As was the case with mostly all of the works we’ve looked at this semester, Adichie’s short stories touch on the subjects of America vs. Nigeria, religion, and sexuality. However, her story A Private Experience gives a slightly different commentary on religion. While the background action of the story follows the same pattern of religious violence that can be found in Adichie’s other work Half of a Yellow Sun as well as Abani’s novel GraceLand, Adichie’s short story shows a more hopeful side of the religious wars that pull Nigeria apart. I believe this switch to a more hopeful tone about religion can be attributed to Adichie’s “The Danger of a Single Story” TEDtalk. In this talk her discussion about dispelling single stereotypes about certain groups allows Adichie to write this story from a different angle.

Within this story, Adichie’s protagonist, an Igbo woman named Chika, hides with a Muslim woman in an abandoned store during a religious riot in the Kano marketplace. The two make best of their situation and are able to bond over their missing loved ones. The woman even prays to Allah for both her daughter and Chika’s sister to survive this riot. By allowing these two women to bond over the normal reactions to a situation like this, Adichie shows that, regardless of religion, each person is essentially the same in their reactions and concerns relating to specific experiences.

Task directions:
Please explain, in one to three sentences, why the essay on Adichie's short stories above says "A Private Experience" takes a more hopeful tone about religion.

Recorded data:
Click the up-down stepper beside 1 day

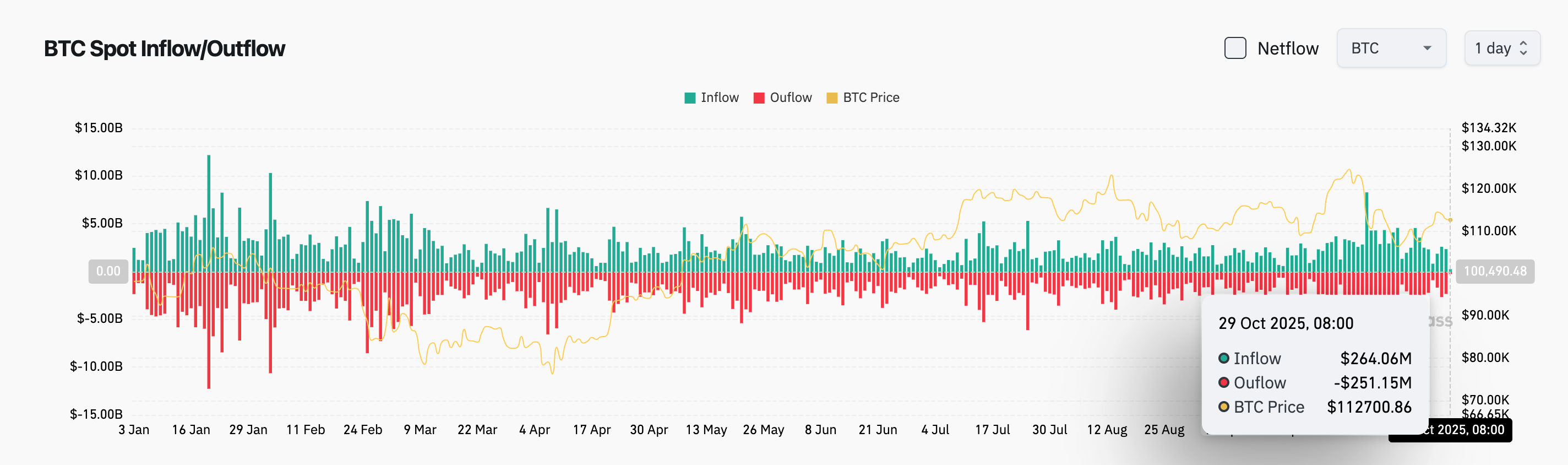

Exercise answer:
The essay attributes the more hopeful tone to Adichie's TED talk "The Danger of a Single Story." In that talk she discusses dispelling single stereotypes about certain groups, and that lets her write the story from a different angle.